● Assignment
Without omitting anything, return the records precisely as given.

====== Data for review ======

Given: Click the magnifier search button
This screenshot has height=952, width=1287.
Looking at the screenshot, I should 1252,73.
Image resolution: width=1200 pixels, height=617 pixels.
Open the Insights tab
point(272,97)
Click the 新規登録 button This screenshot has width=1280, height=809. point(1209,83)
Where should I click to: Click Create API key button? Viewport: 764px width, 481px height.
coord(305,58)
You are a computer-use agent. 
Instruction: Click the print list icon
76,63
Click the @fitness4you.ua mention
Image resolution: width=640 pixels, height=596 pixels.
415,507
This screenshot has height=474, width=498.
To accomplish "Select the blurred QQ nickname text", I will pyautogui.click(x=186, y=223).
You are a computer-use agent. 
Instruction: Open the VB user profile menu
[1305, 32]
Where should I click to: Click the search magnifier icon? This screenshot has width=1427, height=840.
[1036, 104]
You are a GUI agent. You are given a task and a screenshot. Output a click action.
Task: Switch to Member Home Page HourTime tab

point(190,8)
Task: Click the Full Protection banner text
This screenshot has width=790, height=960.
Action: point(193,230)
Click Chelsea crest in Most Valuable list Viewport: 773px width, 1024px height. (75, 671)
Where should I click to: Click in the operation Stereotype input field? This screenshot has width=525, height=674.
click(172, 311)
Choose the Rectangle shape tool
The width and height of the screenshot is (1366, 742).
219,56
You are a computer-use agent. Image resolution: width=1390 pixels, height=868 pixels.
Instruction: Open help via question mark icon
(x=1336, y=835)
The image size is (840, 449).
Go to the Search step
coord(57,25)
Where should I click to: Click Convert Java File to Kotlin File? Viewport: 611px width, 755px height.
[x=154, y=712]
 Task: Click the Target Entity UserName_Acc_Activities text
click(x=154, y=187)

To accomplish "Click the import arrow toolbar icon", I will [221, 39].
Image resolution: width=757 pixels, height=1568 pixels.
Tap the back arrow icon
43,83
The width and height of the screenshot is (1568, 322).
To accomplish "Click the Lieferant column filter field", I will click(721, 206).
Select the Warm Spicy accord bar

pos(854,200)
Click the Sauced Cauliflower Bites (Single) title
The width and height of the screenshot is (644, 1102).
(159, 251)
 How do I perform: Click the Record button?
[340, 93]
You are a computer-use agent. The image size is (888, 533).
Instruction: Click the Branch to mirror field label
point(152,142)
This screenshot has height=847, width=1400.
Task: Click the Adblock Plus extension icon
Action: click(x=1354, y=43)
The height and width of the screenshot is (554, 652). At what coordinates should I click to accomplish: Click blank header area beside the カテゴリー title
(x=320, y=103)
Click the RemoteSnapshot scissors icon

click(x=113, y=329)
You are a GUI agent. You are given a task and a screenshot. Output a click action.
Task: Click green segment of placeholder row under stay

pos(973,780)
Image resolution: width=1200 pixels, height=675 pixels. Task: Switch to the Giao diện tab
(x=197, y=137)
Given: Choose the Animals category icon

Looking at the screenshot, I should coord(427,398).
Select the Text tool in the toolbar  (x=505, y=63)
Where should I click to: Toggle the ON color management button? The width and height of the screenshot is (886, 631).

======

● Task response
Given: Click the magnifier search button
This screenshot has height=952, width=1287.
Looking at the screenshot, I should 1252,73.
Image resolution: width=1200 pixels, height=617 pixels.
Open the Insights tab
point(272,97)
Click the 新規登録 button This screenshot has width=1280, height=809. point(1209,83)
Where should I click to: Click Create API key button? Viewport: 764px width, 481px height.
coord(305,58)
You are a computer-use agent. 
Instruction: Click the print list icon
76,63
Click the @fitness4you.ua mention
Image resolution: width=640 pixels, height=596 pixels.
415,507
This screenshot has height=474, width=498.
To accomplish "Select the blurred QQ nickname text", I will pyautogui.click(x=186, y=223).
You are a computer-use agent. 
Instruction: Open the VB user profile menu
[1305, 32]
Where should I click to: Click the search magnifier icon? This screenshot has width=1427, height=840.
[1036, 104]
You are a GUI agent. You are given a task and a screenshot. Output a click action.
Task: Switch to Member Home Page HourTime tab

point(190,8)
Task: Click the Full Protection banner text
This screenshot has width=790, height=960.
Action: point(193,230)
Click Chelsea crest in Most Valuable list Viewport: 773px width, 1024px height. (75, 671)
Where should I click to: Click in the operation Stereotype input field? This screenshot has width=525, height=674.
click(172, 311)
Choose the Rectangle shape tool
The width and height of the screenshot is (1366, 742).
219,56
You are a computer-use agent. Image resolution: width=1390 pixels, height=868 pixels.
Instruction: Open help via question mark icon
(x=1336, y=835)
The image size is (840, 449).
Go to the Search step
coord(57,25)
Where should I click to: Click Convert Java File to Kotlin File? Viewport: 611px width, 755px height.
[x=154, y=712]
 Task: Click the Target Entity UserName_Acc_Activities text
click(x=154, y=187)

To accomplish "Click the import arrow toolbar icon", I will [221, 39].
Image resolution: width=757 pixels, height=1568 pixels.
Tap the back arrow icon
43,83
The width and height of the screenshot is (1568, 322).
To accomplish "Click the Lieferant column filter field", I will click(721, 206).
Select the Warm Spicy accord bar

pos(854,200)
Click the Sauced Cauliflower Bites (Single) title
The width and height of the screenshot is (644, 1102).
(159, 251)
 How do I perform: Click the Record button?
[340, 93]
You are a computer-use agent. The image size is (888, 533).
Instruction: Click the Branch to mirror field label
point(152,142)
This screenshot has height=847, width=1400.
Task: Click the Adblock Plus extension icon
Action: click(x=1354, y=43)
The height and width of the screenshot is (554, 652). At what coordinates should I click to accomplish: Click blank header area beside the カテゴリー title
(x=320, y=103)
Click the RemoteSnapshot scissors icon

click(x=113, y=329)
You are a GUI agent. You are given a task and a screenshot. Output a click action.
Task: Click green segment of placeholder row under stay

pos(973,780)
Image resolution: width=1200 pixels, height=675 pixels. Task: Switch to the Giao diện tab
(x=197, y=137)
Given: Choose the Animals category icon

Looking at the screenshot, I should coord(427,398).
Select the Text tool in the toolbar  (x=505, y=63)
Where should I click to: Toggle the ON color management button? The width and height of the screenshot is (886, 631).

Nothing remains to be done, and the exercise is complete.